◆ Exercise
A verbatim copy of all entries is the expected output.

────────────────────────────────────────

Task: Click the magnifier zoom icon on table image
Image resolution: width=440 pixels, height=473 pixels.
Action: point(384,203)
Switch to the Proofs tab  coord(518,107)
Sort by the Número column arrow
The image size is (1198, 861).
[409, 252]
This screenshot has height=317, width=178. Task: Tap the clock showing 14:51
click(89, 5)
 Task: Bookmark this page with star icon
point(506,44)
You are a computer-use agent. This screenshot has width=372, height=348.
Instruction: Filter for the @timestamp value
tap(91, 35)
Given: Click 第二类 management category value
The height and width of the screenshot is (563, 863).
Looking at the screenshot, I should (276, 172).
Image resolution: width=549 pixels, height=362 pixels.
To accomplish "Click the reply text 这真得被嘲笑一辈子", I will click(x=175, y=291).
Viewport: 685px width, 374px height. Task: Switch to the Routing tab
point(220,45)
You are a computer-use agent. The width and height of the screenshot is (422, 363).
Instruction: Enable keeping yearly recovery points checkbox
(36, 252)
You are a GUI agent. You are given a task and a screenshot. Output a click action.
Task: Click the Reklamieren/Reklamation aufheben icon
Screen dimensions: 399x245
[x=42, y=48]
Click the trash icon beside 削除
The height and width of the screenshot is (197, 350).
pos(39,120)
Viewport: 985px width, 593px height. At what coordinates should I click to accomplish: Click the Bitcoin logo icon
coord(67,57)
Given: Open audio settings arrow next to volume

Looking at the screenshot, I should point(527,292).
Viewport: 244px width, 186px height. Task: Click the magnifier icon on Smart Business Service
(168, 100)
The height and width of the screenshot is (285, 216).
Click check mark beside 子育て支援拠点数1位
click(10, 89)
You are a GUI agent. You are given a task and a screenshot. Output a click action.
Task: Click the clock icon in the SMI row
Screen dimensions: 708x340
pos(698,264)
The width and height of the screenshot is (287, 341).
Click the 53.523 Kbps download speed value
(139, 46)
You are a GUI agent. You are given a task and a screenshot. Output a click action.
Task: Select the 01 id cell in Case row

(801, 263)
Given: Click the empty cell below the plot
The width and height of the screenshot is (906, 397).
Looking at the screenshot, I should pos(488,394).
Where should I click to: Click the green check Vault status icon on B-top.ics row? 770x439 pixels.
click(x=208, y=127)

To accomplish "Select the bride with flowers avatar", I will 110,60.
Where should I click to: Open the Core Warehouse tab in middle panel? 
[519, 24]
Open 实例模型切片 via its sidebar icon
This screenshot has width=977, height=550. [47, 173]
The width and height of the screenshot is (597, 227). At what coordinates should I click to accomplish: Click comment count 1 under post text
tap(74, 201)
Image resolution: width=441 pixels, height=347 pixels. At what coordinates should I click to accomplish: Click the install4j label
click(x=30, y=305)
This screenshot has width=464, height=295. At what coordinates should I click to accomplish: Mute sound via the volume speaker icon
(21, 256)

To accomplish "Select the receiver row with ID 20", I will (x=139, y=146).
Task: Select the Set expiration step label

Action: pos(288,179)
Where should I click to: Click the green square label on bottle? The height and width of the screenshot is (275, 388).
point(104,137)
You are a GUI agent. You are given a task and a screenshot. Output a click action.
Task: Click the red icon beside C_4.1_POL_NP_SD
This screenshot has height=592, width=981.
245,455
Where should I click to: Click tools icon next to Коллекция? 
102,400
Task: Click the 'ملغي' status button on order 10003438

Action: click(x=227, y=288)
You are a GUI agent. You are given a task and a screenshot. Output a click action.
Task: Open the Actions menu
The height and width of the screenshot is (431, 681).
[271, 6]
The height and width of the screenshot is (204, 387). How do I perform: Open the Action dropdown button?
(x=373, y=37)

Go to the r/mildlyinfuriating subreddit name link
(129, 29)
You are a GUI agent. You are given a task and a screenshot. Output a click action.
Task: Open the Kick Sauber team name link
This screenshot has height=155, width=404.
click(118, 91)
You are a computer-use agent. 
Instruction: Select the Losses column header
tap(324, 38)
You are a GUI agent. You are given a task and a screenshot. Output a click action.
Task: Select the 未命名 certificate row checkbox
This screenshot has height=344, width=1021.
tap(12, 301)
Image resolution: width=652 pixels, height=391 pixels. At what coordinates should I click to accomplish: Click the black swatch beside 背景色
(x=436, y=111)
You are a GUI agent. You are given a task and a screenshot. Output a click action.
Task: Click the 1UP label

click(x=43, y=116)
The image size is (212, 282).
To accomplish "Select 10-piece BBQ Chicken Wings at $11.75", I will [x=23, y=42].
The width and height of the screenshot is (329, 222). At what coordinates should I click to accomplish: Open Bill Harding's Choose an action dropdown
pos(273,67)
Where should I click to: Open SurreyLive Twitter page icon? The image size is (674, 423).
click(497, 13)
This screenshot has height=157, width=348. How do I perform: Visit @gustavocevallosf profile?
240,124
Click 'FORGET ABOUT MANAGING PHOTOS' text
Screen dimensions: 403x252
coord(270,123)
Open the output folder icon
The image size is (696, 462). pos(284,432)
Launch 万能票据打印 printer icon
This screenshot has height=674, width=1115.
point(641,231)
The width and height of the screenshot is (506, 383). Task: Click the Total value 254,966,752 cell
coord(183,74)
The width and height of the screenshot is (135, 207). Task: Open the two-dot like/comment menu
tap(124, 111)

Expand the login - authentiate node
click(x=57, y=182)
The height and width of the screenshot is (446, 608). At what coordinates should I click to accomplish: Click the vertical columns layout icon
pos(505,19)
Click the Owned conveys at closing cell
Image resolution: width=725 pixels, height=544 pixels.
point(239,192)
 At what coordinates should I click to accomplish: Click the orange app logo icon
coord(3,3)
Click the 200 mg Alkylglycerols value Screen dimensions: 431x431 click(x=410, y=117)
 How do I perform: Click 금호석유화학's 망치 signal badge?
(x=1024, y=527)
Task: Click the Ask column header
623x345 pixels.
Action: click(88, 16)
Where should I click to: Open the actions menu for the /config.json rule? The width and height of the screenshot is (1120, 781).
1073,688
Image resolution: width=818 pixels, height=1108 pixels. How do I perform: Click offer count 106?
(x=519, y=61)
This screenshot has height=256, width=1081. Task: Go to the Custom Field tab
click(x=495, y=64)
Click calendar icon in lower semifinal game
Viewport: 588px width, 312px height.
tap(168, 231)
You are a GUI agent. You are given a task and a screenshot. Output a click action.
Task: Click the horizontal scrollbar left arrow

────────────────────────────────────────

◆ Answer to this problem
Task: Click the magnifier zoom icon on table image
Image resolution: width=440 pixels, height=473 pixels.
Action: point(384,203)
Switch to the Proofs tab  coord(518,107)
Sort by the Número column arrow
The image size is (1198, 861).
[409, 252]
This screenshot has height=317, width=178. Task: Tap the clock showing 14:51
click(89, 5)
 Task: Bookmark this page with star icon
point(506,44)
You are a computer-use agent. This screenshot has width=372, height=348.
Instruction: Filter for the @timestamp value
tap(91, 35)
Given: Click 第二类 management category value
The height and width of the screenshot is (563, 863).
Looking at the screenshot, I should (276, 172).
Image resolution: width=549 pixels, height=362 pixels.
To accomplish "Click the reply text 这真得被嘲笑一辈子", I will click(x=175, y=291).
Viewport: 685px width, 374px height. Task: Switch to the Routing tab
point(220,45)
You are a computer-use agent. The width and height of the screenshot is (422, 363).
Instruction: Enable keeping yearly recovery points checkbox
(36, 252)
You are a GUI agent. You are given a task and a screenshot. Output a click action.
Task: Click the Reklamieren/Reklamation aufheben icon
Screen dimensions: 399x245
[x=42, y=48]
Click the trash icon beside 削除
The height and width of the screenshot is (197, 350).
pos(39,120)
Viewport: 985px width, 593px height. At what coordinates should I click to accomplish: Click the Bitcoin logo icon
coord(67,57)
Given: Open audio settings arrow next to volume

Looking at the screenshot, I should point(527,292).
Viewport: 244px width, 186px height. Task: Click the magnifier icon on Smart Business Service
(168, 100)
The height and width of the screenshot is (285, 216).
Click check mark beside 子育て支援拠点数1位
click(10, 89)
You are a GUI agent. You are given a task and a screenshot. Output a click action.
Task: Click the clock icon in the SMI row
Screen dimensions: 708x340
pos(698,264)
The width and height of the screenshot is (287, 341).
Click the 53.523 Kbps download speed value
(139, 46)
You are a GUI agent. You are given a task and a screenshot. Output a click action.
Task: Select the 01 id cell in Case row

(801, 263)
Given: Click the empty cell below the plot
The width and height of the screenshot is (906, 397).
Looking at the screenshot, I should pos(488,394).
Where should I click to: Click the green check Vault status icon on B-top.ics row? 770x439 pixels.
click(x=208, y=127)

To accomplish "Select the bride with flowers avatar", I will 110,60.
Where should I click to: Open the Core Warehouse tab in middle panel? 
[519, 24]
Open 实例模型切片 via its sidebar icon
This screenshot has width=977, height=550. [47, 173]
The width and height of the screenshot is (597, 227). At what coordinates should I click to accomplish: Click comment count 1 under post text
tap(74, 201)
Image resolution: width=441 pixels, height=347 pixels. At what coordinates should I click to accomplish: Click the install4j label
click(x=30, y=305)
This screenshot has width=464, height=295. At what coordinates should I click to accomplish: Mute sound via the volume speaker icon
(21, 256)

To accomplish "Select the receiver row with ID 20", I will (x=139, y=146).
Task: Select the Set expiration step label

Action: pos(288,179)
Where should I click to: Click the green square label on bottle? The height and width of the screenshot is (275, 388).
point(104,137)
You are a GUI agent. You are given a task and a screenshot. Output a click action.
Task: Click the red icon beside C_4.1_POL_NP_SD
This screenshot has height=592, width=981.
245,455
Where should I click to: Click tools icon next to Коллекция? 
102,400
Task: Click the 'ملغي' status button on order 10003438

Action: click(x=227, y=288)
You are a GUI agent. You are given a task and a screenshot. Output a click action.
Task: Open the Actions menu
The height and width of the screenshot is (431, 681).
[271, 6]
The height and width of the screenshot is (204, 387). How do I perform: Open the Action dropdown button?
(x=373, y=37)

Go to the r/mildlyinfuriating subreddit name link
(129, 29)
You are a GUI agent. You are given a task and a screenshot. Output a click action.
Task: Open the Kick Sauber team name link
This screenshot has height=155, width=404.
click(118, 91)
You are a computer-use agent. 
Instruction: Select the Losses column header
tap(324, 38)
You are a GUI agent. You are given a task and a screenshot. Output a click action.
Task: Select the 未命名 certificate row checkbox
This screenshot has height=344, width=1021.
tap(12, 301)
Image resolution: width=652 pixels, height=391 pixels. At what coordinates should I click to accomplish: Click the black swatch beside 背景色
(x=436, y=111)
You are a GUI agent. You are given a task and a screenshot. Output a click action.
Task: Click the 1UP label

click(x=43, y=116)
The image size is (212, 282).
To accomplish "Select 10-piece BBQ Chicken Wings at $11.75", I will [x=23, y=42].
The width and height of the screenshot is (329, 222). At what coordinates should I click to accomplish: Open Bill Harding's Choose an action dropdown
pos(273,67)
Where should I click to: Open SurreyLive Twitter page icon? The image size is (674, 423).
click(497, 13)
This screenshot has height=157, width=348. How do I perform: Visit @gustavocevallosf profile?
240,124
Click 'FORGET ABOUT MANAGING PHOTOS' text
Screen dimensions: 403x252
coord(270,123)
Open the output folder icon
The image size is (696, 462). pos(284,432)
Launch 万能票据打印 printer icon
This screenshot has height=674, width=1115.
point(641,231)
The width and height of the screenshot is (506, 383). Task: Click the Total value 254,966,752 cell
coord(183,74)
The width and height of the screenshot is (135, 207). Task: Open the two-dot like/comment menu
tap(124, 111)

Expand the login - authentiate node
click(x=57, y=182)
The height and width of the screenshot is (446, 608). At what coordinates should I click to accomplish: Click the vertical columns layout icon
pos(505,19)
Click the Owned conveys at closing cell
Image resolution: width=725 pixels, height=544 pixels.
point(239,192)
 At what coordinates should I click to accomplish: Click the orange app logo icon
coord(3,3)
Click the 200 mg Alkylglycerols value Screen dimensions: 431x431 click(x=410, y=117)
 How do I perform: Click 금호석유화학's 망치 signal badge?
(x=1024, y=527)
Task: Click the Ask column header
623x345 pixels.
Action: click(88, 16)
Where should I click to: Open the actions menu for the /config.json rule? The width and height of the screenshot is (1120, 781).
1073,688
Image resolution: width=818 pixels, height=1108 pixels. How do I perform: Click offer count 106?
(x=519, y=61)
This screenshot has height=256, width=1081. Task: Go to the Custom Field tab
click(x=495, y=64)
Click calendar icon in lower semifinal game
Viewport: 588px width, 312px height.
tap(168, 231)
You are a GUI agent. You are given a task and a screenshot. Output a click action.
Task: Click the horizontal scrollbar left arrow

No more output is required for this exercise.